The “we” she is using is not royal; it is collective and explicitly feminine. However her fight is not staidly binary: “I was against a certain brand of radical feminism during the seventies, which said ‘We don’t want power, we don’t need power, power is male.’ I believe we need power. If you don’t have power you can’t change anything,” she states. “People think that there is a fight between the genders, but we don’t have just two genders. We need power to address this.” Her most recent performance at the Venice Biennale in 2007, The Voice as Performance, Act and Body (The Pain of Utopia) demonstrated an intelligent evolution in her work on this very subject. Rather than focus on any specifically gendered element of human corporeality, Export filmed close-up images of the inside of her throat and nose whilst reading a text she’d written entitled “What Is the Anatomy of Language?” If her work from the seventies unveiled the ways in which women’s bodies were (mis)treated in a more explicitly patriarchal society, then her recent work addresses the ways in which women’s bodies are constructed in a more insidiously patriarchal society. “The vocal chords are like a hairy ass, it is the same for a man or a woman. The beginning of the piece is neutral; the vocal chords move up and down, it is through the other anatomical architectures needed for speech that the body becomes then male or female, or something else.”

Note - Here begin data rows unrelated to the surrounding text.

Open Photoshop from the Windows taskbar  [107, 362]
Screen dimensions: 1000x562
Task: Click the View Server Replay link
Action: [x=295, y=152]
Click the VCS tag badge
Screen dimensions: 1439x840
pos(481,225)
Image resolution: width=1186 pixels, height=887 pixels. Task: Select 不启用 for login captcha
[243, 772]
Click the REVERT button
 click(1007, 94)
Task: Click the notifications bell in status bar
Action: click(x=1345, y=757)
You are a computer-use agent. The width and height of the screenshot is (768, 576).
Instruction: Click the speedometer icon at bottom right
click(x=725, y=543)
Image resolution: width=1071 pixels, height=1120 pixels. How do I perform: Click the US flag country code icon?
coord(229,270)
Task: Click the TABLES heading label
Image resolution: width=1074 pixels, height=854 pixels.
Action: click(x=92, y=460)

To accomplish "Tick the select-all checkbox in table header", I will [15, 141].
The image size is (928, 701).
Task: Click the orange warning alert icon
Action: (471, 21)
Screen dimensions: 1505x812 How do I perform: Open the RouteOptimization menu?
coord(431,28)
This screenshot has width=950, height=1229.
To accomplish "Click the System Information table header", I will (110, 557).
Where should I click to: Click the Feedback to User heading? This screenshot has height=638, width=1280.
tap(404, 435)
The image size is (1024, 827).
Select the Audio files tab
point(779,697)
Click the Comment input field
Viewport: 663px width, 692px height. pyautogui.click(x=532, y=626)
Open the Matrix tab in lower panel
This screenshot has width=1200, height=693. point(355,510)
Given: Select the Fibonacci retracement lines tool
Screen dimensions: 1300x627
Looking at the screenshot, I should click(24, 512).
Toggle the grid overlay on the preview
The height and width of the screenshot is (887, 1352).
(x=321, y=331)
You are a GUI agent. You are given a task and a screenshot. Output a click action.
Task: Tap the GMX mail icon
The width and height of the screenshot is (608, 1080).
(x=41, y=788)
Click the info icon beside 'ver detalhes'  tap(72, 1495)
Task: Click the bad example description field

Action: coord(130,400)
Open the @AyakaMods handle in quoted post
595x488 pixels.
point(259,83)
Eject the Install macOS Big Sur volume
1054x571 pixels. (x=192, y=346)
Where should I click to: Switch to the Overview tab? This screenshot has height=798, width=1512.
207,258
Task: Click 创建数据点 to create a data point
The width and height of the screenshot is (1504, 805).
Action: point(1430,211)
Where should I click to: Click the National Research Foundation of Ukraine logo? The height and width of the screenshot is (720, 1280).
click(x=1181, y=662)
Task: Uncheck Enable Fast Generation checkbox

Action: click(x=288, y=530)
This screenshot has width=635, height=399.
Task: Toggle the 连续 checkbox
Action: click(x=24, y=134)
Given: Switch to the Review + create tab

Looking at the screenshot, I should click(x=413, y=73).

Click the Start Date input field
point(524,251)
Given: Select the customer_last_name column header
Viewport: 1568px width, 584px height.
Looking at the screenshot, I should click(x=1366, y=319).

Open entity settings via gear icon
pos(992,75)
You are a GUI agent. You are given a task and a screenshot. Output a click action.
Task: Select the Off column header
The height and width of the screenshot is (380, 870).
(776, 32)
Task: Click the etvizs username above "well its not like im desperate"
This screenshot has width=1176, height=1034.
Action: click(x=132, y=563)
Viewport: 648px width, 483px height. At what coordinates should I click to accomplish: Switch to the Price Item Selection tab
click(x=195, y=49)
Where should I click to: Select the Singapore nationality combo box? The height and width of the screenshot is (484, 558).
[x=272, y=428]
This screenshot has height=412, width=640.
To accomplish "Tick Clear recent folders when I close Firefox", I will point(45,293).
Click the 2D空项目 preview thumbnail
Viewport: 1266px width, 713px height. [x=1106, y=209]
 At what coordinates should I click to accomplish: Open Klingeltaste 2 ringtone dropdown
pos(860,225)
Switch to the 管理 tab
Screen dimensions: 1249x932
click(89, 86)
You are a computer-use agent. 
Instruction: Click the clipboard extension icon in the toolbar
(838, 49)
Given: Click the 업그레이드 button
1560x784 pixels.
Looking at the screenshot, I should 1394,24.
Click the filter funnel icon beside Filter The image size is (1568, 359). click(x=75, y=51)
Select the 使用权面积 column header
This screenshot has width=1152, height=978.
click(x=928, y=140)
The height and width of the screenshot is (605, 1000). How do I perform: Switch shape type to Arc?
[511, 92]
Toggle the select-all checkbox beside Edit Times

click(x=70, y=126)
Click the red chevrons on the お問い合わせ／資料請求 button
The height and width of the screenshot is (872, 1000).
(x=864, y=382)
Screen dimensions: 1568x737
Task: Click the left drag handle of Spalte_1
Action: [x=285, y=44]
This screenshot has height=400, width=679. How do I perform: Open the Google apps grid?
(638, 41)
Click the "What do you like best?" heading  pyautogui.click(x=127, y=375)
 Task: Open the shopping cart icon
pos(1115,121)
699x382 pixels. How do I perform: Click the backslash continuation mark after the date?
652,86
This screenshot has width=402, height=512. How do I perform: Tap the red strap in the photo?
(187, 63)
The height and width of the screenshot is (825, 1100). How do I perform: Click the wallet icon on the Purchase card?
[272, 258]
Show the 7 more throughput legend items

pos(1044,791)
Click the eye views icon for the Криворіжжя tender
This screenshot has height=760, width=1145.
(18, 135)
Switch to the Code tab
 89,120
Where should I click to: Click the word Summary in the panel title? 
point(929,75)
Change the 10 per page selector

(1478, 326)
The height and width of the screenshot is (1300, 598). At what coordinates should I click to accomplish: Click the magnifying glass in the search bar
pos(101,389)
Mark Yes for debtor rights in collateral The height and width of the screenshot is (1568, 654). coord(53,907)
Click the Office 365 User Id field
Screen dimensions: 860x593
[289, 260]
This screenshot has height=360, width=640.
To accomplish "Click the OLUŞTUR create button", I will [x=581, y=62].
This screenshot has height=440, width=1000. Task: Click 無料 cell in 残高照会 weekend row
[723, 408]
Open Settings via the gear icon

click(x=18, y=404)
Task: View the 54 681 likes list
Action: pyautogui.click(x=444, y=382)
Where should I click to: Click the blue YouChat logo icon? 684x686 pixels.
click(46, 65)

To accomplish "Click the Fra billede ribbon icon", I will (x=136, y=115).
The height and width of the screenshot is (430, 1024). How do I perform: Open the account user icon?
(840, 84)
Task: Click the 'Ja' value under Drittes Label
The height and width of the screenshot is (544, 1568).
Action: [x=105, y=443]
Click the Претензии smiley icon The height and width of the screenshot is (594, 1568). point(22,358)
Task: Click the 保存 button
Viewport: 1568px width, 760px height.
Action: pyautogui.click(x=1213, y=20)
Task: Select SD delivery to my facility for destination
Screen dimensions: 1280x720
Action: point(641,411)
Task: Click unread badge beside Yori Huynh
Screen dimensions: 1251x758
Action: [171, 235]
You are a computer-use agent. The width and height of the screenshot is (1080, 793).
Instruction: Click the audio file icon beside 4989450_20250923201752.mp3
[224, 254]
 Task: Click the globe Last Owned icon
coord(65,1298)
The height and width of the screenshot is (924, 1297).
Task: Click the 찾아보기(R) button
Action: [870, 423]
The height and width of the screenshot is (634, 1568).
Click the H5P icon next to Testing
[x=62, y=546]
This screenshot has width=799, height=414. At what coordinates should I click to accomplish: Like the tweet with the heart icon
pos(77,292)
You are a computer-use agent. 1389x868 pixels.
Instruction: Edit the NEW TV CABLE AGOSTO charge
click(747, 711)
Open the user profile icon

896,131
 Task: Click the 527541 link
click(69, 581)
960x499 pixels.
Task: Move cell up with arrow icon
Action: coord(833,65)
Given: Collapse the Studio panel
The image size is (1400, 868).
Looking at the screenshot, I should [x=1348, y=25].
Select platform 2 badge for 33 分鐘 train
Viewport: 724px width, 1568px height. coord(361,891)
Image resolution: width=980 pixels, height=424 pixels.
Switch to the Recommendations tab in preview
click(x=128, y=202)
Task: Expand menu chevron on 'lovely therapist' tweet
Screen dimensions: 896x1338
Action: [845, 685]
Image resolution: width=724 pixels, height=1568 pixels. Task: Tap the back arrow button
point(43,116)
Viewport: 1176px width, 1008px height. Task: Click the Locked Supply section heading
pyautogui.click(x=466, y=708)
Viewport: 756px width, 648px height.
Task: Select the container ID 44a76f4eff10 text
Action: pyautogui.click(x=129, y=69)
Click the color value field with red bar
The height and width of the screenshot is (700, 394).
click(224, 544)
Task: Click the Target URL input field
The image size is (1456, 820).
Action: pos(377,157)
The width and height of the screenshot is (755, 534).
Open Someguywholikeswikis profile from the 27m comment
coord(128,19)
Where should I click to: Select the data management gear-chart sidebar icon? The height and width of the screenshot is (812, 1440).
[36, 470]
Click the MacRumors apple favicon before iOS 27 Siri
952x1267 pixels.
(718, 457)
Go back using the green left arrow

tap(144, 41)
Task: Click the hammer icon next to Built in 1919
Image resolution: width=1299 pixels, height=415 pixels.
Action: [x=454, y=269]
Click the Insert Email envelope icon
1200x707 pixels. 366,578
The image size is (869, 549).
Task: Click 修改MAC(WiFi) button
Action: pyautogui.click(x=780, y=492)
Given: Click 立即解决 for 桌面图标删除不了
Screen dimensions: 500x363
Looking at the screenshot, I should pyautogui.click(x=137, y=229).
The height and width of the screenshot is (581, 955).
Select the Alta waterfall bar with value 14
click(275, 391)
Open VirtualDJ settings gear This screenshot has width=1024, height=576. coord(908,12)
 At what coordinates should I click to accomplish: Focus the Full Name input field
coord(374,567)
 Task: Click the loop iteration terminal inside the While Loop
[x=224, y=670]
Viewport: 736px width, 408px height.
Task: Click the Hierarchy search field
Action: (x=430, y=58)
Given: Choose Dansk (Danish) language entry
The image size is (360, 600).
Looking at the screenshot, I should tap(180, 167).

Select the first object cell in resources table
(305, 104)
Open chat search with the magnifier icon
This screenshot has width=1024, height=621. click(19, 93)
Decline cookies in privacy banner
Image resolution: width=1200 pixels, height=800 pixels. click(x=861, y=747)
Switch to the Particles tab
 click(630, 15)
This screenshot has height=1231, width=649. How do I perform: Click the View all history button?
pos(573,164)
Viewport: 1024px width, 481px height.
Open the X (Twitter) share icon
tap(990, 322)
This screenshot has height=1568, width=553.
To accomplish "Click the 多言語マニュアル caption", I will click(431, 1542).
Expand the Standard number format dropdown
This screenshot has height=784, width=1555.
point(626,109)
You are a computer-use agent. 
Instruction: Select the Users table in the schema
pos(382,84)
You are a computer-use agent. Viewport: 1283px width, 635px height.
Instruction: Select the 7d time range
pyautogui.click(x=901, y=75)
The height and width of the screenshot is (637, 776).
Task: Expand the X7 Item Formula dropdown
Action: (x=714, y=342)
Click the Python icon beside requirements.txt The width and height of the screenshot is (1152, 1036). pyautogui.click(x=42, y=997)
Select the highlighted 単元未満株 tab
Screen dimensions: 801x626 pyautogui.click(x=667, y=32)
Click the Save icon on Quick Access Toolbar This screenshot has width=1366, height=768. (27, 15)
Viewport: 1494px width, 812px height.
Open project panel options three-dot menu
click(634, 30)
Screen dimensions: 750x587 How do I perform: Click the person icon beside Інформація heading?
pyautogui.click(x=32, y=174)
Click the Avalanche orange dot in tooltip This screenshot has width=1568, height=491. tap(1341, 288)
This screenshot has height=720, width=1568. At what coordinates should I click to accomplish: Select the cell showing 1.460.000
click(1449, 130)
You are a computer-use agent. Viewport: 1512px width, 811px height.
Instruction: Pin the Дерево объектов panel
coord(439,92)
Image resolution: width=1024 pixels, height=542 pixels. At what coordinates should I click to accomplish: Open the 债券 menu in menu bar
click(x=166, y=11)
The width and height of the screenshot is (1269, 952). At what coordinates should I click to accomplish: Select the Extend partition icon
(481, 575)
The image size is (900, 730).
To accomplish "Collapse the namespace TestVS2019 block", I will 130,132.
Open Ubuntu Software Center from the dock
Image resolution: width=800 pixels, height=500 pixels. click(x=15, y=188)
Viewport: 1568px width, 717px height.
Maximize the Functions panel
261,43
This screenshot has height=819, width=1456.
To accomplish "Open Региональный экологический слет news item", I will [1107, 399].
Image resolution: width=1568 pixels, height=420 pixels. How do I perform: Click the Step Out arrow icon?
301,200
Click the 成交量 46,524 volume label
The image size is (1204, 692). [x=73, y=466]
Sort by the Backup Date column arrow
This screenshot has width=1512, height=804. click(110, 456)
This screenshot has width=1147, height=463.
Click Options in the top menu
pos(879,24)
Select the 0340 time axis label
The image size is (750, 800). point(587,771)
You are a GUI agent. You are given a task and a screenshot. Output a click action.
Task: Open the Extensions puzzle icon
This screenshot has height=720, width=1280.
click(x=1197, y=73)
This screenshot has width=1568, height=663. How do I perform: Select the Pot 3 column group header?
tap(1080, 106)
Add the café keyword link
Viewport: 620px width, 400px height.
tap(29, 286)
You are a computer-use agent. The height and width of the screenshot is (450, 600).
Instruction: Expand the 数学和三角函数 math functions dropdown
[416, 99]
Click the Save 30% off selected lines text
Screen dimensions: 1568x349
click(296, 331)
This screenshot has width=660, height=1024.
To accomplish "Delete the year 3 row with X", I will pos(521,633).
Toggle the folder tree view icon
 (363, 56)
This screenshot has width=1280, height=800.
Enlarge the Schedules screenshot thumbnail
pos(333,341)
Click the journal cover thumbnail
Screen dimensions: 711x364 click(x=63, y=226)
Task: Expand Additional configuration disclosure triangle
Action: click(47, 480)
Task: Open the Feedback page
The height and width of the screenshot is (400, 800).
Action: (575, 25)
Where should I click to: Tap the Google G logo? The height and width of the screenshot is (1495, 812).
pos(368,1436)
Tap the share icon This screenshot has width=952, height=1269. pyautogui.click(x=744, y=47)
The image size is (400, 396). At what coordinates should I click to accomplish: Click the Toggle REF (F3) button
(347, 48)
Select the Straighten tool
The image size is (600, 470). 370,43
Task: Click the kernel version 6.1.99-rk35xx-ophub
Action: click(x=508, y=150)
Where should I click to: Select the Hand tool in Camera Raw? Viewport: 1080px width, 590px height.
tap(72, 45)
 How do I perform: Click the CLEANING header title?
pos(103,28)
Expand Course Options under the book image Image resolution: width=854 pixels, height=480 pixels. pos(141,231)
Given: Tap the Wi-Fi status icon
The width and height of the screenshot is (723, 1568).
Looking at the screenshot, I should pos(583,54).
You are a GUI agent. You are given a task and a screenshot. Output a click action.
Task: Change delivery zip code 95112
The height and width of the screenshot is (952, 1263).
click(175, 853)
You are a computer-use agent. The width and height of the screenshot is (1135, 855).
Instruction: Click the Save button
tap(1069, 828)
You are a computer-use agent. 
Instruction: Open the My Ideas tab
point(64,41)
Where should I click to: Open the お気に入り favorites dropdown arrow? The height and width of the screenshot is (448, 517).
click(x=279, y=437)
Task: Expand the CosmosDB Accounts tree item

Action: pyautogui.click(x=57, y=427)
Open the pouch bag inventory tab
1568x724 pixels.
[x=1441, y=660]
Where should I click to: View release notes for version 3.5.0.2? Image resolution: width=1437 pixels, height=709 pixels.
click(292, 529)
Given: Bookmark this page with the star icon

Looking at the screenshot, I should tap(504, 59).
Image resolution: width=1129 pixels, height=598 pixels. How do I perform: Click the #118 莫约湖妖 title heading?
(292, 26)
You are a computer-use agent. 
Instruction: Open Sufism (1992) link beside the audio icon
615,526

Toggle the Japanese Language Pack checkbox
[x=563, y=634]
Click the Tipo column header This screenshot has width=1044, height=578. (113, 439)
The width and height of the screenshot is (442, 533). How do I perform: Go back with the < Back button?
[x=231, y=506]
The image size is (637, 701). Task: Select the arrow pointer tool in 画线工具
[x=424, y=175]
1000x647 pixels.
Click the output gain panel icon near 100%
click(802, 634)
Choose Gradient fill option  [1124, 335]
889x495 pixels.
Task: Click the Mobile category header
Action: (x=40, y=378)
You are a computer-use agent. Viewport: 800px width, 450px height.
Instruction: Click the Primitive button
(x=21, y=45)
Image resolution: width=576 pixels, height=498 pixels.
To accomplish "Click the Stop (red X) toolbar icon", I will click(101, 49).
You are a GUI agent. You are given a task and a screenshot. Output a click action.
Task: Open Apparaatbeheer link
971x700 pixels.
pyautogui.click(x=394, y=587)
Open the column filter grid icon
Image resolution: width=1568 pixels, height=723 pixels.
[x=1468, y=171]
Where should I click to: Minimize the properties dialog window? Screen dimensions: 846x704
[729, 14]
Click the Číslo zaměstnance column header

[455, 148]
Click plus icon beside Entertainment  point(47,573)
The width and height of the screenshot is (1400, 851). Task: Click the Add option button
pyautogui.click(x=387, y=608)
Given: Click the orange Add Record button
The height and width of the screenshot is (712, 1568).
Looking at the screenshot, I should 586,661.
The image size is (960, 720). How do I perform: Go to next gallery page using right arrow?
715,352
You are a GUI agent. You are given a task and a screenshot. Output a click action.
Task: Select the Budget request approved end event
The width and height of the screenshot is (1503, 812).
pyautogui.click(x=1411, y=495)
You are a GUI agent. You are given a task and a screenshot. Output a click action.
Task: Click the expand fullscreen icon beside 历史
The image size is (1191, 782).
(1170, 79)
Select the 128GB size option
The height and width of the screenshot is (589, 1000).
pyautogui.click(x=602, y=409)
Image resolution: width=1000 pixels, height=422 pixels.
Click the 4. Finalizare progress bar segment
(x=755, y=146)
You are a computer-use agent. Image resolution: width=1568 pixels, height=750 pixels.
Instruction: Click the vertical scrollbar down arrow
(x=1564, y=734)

There is much that makes Valie Export’s oeuvre cohesive, yet there is one clear factor that makes it continuous, and that is her unwavering physical presence. Her physicality is inextricable from her artworks, or even the theorization of them. “There is a unification between my identity as a person, and as an artist,” she says without a shred of nostalgia or self-aggrandisement. “My body was a material—I used my body as a tool to make art. I wasn’t an actress, I was part of the art piece.”